COMMENT | I refer to the recent incident of a man believed to be mentally unstable who hurled a Molotov cocktail at a doctor and staff at a urology clinic of a private hospital in Penang.

I would like to wish the doctor and his staff a speedy recovery.

It is truly deplorable that such an incident could have occurred to those who were in the midst of carrying out their duties in the clinic. This unfortunate incident serves to remind us of a few issues.

Healthcare professionals are increasingly subject to many forms of abuse, be it verbal or physical abuse.

The ease of recording certain incidences in the hospital and it going viral on social media further agitates the general public to form negative opinions on healthcare staff, who are more often than not there to care for the patients and their family under difficult circumstances.

Despite adequate notices and reminders to the public that abuses against healthcare workers will not be tolerated, incidents like this keep recurring.

The general practice clinics outside of hospitals are particularly vulnerable, as the security in such facilities are lax. Several doctors have been fatally wounded during robbery attempts.

I would urge the authorities to thoroughly investigate such incidents and to punish the perpetrators of the crime appropriately.

This is in order to send a strong message to the public that abuse against healthcare professionals will not be tolerated and will be dealt with the severest form of punishment possible.

Threat of abuse is very real

Secondly, despite the availability of security measures such as guards and CCTV monitoring, the possibility of abuse against healthcare professionals is very real indeed.

It is not completely unexpected, as a hospital is indeed a stressful place for not only the healthcare professionals but other caregivers as well, and it is only via effective communication between all parties involved that misunderstandings can be minimised.

However, there are certain patients who are abusive possibly because they are under the influence of alcohol or drugs when they are admitted to the emergency department.

Along with the presence of unruly friends or family members, it is easy to see such a situation escalate out of control with potential harm to the healthcare professionals – who are there to address the specific medical issues that are the reasons the patient had come to the hospital in the first place.

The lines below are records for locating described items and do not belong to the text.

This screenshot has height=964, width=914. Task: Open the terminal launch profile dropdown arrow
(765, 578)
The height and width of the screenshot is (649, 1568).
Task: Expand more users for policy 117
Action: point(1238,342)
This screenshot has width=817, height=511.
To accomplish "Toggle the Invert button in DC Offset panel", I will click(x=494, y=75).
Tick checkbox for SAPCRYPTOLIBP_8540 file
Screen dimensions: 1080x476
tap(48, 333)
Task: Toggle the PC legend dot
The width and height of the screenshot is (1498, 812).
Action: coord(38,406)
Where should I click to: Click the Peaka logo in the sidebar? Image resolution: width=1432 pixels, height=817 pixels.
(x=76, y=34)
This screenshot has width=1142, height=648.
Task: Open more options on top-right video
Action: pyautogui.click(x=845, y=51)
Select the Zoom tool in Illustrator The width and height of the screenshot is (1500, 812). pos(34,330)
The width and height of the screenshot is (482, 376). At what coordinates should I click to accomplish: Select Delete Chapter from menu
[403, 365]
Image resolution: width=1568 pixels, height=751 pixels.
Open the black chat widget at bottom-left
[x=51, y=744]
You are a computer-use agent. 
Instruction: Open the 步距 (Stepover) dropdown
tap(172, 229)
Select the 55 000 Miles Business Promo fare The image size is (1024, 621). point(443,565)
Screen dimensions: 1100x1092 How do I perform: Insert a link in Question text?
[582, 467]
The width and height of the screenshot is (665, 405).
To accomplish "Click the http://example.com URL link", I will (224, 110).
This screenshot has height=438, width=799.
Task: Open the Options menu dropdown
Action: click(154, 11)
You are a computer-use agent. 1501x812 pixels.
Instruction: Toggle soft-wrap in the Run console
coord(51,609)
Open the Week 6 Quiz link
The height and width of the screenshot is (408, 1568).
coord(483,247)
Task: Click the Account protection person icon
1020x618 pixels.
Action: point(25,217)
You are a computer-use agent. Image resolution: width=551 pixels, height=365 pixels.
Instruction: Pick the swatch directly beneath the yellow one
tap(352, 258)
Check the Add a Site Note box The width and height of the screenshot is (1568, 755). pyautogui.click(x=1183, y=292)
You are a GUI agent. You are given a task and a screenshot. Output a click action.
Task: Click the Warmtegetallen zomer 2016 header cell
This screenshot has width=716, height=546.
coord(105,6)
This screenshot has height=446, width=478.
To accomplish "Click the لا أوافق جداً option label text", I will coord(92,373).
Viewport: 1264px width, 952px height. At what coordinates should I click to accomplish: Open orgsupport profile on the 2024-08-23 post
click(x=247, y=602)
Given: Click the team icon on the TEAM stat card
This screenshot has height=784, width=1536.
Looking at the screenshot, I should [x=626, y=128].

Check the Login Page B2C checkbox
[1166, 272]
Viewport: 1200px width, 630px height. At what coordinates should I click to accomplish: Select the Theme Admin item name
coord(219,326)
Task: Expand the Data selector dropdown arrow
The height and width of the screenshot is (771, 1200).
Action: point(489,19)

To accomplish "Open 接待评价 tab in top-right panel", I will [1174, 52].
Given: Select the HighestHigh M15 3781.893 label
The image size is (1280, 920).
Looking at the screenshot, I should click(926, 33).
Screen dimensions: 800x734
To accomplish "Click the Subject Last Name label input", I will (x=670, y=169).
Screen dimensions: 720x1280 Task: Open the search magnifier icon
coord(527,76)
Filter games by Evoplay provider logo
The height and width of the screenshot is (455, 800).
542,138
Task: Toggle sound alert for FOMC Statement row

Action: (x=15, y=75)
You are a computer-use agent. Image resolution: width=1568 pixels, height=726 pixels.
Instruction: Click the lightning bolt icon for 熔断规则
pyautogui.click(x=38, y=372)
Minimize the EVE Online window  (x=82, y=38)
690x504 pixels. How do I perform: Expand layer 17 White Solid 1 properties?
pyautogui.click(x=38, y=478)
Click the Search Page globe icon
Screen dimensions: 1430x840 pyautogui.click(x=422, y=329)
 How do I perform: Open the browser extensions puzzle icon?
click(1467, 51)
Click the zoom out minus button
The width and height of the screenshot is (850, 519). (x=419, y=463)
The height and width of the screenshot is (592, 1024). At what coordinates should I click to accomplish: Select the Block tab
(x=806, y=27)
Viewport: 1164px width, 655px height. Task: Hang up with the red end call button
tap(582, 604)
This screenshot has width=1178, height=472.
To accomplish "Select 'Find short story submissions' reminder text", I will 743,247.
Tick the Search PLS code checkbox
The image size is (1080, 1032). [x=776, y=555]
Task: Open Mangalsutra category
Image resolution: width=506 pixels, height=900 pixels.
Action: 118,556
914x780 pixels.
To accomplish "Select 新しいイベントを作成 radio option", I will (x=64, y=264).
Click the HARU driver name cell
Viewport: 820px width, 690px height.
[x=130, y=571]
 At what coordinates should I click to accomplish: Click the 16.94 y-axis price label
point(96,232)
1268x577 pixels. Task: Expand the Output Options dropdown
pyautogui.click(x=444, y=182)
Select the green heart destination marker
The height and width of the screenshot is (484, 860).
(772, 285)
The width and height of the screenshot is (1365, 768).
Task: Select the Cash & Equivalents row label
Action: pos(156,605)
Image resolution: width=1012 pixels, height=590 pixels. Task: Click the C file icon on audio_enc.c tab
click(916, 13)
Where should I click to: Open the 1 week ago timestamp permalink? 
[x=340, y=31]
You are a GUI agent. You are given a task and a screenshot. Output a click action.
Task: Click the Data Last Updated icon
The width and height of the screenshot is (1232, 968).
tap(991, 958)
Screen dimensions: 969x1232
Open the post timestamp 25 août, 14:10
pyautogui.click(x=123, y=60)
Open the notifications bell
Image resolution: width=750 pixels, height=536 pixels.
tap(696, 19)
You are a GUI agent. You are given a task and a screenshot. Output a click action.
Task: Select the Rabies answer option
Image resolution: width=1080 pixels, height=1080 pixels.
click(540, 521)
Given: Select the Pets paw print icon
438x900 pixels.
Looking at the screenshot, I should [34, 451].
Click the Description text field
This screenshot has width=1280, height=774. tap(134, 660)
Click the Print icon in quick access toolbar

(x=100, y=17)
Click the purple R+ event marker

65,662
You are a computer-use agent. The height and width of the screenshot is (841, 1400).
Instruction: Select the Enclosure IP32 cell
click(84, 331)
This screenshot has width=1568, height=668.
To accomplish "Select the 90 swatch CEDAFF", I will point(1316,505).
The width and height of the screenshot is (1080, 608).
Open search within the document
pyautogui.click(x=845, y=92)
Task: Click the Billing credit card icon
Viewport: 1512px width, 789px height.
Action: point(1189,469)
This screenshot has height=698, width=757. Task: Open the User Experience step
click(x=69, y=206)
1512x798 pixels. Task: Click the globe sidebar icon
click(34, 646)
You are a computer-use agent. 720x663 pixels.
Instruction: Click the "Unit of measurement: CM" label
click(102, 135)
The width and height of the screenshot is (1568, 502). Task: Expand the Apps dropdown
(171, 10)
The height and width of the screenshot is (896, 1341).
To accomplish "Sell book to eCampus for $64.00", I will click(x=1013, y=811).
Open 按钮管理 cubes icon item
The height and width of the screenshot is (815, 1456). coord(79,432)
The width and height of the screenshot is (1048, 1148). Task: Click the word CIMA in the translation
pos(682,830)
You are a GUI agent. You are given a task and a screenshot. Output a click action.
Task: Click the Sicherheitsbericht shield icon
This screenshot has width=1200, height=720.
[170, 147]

I hope that security services and protocols in hospitals are well-planned so that robust systems are in place to avert untoward incidences.

Thirdly, the issue of mental health. We have to acknowledge that this is becoming a serious problem and needs to be tackled accordingly.

The victims of such aggression are usually innocent bystanders, in this case, staff and other patients who were in the vicinity of the incident.

Although it is difficult to predict when someone who has a mental health issue will turn aggressive, it is important that those who are able to identify such issues with an individual are able to send them to the professionals for appropriate treatment.

This is one area where the family physicians or general practitioners who are part of the community will be able to help to identify and manage certain individuals who are prone to mental health issues.

DR MOHAMED NAMAZIE IBRAHIM is the president of the Malaysian Medical Association.

The views expressed here are those of the author/contributor and do not necessarily represent the views of Malaysiakini.